Buyer activity during the month of March pushed the supply of homes available for purchase in Orlando to just 2.48 months’ worth, the lowest since May of 2013 and swinging the market pendulum further towards favoring sellers. Housing economists consider six months of supply to indicate a market that is balanced between buyers and sellers.
“Buyers have turned out in force for the start of Orlando’s traditional spring/summer buying season, enough to drive sales up by nearly 40 percent compared to last month,” says Orlando Regional REALTOR® Association President Bruce Elliott. “The health of Orlando’s economy and job market are significant factors in the jump in sales, as a sense of urgency among buyers trying to beat an anticipated increase in mortgage rates.”
“Inventory remains a challenge for buyers, especially in the under-$300,000 range where choices are minimal and prices are being bid higher by multiple offers,” continues Elliott.
Orlando’s overall median home price (all home types combined) is $217,000, which is 11.3 percent above the March 2016 median price of $195,000. Year-over-year increases in median price have been recorded for the past 68 consecutive months; as of March 2017, the overall median is 87.9 percent higher than it was back in July 2011.
The median price for single-family homes that changed hands in March increased 10.6 percent over March 2016 and is now $234,900. The median price for condos increased 6.3 percent to $102,000.
The overall average home price for March 2017 is $253,985, an increase of 10.1 percent over the average home price in March 2016. The average home listed for $261,787 in March and sold for 97.02 percent of its listing price (97.16 percent in March 2016).
Members of ORRA participated in 3,437 sales of all home types combined in March, which is 12.4 percent more than the 3,058 sales in March 2016 and 38.5 percent more than the 2,482 sales in February 2017.
Sales of single-family homes (2,707) in March 2017 increased by 10.6 percent compared to March 2016, while condo sales (405) increased 18.4 percent.
Sales of distressed homes (foreclosures and short sales) reached only 271 in March and is 46.7 percent less than in March 2016. Distressed sales made up 7.9 percent of all Orlando-area transactions last month.
The average interest rate paid by Orlando homebuyers in March was 4.29 percent, steady from 4.29 percent the month prior.
The overall inventory of homes that were available for purchase in March represents a decrease of 19.3 percent when compared to March 2016. There were 18.7 percent fewer single family homes and 23.5 percent fewer condos.
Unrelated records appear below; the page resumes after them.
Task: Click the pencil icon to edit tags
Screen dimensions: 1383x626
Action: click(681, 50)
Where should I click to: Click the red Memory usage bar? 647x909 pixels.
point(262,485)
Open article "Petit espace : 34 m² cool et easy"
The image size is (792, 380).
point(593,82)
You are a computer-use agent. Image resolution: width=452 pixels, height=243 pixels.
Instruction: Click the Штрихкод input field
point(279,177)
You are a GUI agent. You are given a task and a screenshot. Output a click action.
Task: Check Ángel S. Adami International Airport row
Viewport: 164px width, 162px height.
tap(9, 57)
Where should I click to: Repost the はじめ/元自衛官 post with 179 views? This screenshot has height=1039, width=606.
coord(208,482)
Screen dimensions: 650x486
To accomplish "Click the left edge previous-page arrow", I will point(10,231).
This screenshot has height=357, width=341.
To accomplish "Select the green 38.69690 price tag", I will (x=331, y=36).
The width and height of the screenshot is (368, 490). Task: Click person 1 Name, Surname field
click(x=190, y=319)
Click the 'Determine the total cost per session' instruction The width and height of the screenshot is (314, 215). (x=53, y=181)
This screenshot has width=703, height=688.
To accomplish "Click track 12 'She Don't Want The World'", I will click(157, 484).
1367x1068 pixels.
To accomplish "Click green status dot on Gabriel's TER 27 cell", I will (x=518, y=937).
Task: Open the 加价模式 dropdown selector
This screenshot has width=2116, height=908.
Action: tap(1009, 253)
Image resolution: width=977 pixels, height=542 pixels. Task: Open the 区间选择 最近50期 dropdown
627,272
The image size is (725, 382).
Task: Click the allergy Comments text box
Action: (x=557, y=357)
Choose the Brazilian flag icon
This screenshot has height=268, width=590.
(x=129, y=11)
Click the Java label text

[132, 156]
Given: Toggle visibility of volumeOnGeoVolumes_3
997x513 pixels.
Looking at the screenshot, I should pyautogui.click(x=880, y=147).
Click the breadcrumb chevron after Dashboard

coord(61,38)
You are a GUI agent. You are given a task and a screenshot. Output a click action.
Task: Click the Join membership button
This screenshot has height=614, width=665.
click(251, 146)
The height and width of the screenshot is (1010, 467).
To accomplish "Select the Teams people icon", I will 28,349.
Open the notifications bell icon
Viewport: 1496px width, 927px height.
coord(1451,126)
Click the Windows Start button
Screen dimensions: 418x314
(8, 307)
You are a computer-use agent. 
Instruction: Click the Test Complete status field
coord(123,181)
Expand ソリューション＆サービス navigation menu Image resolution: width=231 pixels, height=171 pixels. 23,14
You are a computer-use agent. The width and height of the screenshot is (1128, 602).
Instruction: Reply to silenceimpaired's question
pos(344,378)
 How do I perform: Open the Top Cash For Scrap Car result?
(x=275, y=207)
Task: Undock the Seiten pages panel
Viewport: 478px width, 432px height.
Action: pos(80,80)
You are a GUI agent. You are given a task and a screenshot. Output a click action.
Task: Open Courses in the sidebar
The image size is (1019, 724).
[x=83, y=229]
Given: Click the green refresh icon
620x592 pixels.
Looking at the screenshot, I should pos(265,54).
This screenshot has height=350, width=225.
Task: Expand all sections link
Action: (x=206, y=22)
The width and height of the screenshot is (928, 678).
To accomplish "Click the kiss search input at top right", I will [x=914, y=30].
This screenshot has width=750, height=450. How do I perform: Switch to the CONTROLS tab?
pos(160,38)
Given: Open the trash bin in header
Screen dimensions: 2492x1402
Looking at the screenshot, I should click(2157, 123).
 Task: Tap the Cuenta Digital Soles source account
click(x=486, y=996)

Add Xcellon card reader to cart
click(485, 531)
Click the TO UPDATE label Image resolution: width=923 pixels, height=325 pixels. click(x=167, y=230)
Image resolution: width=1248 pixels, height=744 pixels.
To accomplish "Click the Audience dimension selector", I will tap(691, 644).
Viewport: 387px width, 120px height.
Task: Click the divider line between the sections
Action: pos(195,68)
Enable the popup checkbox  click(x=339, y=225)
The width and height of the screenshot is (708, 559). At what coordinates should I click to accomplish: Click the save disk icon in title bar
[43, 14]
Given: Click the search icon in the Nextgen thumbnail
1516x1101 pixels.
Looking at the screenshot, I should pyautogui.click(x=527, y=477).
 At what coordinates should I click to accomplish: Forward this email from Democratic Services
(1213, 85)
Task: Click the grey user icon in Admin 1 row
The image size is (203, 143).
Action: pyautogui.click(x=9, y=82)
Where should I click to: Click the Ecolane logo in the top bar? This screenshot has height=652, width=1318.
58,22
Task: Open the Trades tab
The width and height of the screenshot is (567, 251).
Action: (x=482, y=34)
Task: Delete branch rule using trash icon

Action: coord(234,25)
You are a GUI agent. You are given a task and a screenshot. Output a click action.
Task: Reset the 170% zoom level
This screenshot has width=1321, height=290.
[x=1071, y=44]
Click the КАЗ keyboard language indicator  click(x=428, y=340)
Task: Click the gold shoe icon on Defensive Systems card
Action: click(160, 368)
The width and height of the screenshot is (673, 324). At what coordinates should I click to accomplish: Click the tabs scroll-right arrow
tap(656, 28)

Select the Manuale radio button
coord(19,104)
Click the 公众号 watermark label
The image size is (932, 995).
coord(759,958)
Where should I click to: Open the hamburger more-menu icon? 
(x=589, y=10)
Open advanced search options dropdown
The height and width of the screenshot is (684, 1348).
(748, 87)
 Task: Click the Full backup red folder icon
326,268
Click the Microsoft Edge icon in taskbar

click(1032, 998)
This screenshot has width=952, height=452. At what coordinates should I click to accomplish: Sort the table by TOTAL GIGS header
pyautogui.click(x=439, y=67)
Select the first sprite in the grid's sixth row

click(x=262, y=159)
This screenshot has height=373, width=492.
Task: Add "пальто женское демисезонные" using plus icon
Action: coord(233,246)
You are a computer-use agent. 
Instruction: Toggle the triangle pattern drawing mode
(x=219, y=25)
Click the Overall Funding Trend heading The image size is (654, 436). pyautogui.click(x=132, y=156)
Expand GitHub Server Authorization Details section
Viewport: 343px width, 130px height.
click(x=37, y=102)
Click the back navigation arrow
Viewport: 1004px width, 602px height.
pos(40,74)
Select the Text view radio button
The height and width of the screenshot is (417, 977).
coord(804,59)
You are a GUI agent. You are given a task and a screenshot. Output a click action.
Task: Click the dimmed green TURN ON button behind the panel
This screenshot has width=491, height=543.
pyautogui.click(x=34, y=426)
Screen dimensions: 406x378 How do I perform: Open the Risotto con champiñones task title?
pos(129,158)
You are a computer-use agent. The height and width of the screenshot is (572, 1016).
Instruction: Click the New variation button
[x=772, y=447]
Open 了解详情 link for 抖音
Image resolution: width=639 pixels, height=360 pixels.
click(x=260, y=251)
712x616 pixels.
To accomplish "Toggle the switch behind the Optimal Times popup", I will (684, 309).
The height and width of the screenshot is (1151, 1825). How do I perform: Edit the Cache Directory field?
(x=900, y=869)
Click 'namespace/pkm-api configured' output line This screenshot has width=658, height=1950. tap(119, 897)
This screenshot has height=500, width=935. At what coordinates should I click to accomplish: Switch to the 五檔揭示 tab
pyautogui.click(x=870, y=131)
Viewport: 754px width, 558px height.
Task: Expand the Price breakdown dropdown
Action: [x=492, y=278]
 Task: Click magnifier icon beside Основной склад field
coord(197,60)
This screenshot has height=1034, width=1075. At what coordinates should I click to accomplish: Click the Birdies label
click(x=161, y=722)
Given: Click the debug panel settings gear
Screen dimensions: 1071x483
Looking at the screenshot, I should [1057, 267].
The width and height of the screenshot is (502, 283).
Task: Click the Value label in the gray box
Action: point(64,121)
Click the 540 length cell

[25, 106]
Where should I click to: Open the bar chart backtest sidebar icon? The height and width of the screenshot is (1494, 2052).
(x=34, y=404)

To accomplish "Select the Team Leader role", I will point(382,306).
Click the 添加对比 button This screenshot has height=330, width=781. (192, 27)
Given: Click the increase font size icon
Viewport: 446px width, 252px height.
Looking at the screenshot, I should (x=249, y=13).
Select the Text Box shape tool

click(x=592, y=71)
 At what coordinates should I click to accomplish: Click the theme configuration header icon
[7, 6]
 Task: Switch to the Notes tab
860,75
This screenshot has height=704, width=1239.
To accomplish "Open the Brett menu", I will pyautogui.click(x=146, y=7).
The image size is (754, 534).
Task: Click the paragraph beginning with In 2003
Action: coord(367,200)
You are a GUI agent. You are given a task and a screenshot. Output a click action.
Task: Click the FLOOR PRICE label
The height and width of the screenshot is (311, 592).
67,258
Current inventory combined with the current pace of sales created a 2.48-month supply of homes in Orlando for March. There was a 3.46-month supply in March 2016 and a 3.41-month supply last month.
Sales of existing homes within the entire Orlando MSA (Lake, Orange, Osceola, and Seminole counties) in March are up by 10.8 percent when compared to March of 2016. Year to date, MSA sales are up 6.8 percent
Each individual county’s sales comparisons are as follows:
• Lake: 21.0 percent above March 2016;
• Orange: 9.7 percent above March 2016;
• Osceola: 10.8 percent above March 2016; and
• Seminole: 5.3 percent above March 2016.
This representation is based in whole or in part on data supplied by the Orlando Regional REALTOR® Association and the My Florida Regional Multiple Listing Service. Neither the association nor MFRMLS guarantees or is in any way responsible for its accuracy. Data maintained by the association or MFRMLS may not reflect all real estate activity in the market. Due to late closings, an adjustment is necessary to record those closings posted after our reporting date.
ORRA REALTOR® sales, referred to as the core market, represent all sales by members of the Orlando Regional REALTOR® Association, not necessarily those sales strictly in Orange and Seminole counties. Note that statistics released each month may be revised in the future as new data is received.
Orlando MSA numbers reflect sales of homes located in Orange, Seminole, Osceola, and Lake counties by members of any REALTOR® association, not just members of ORRA.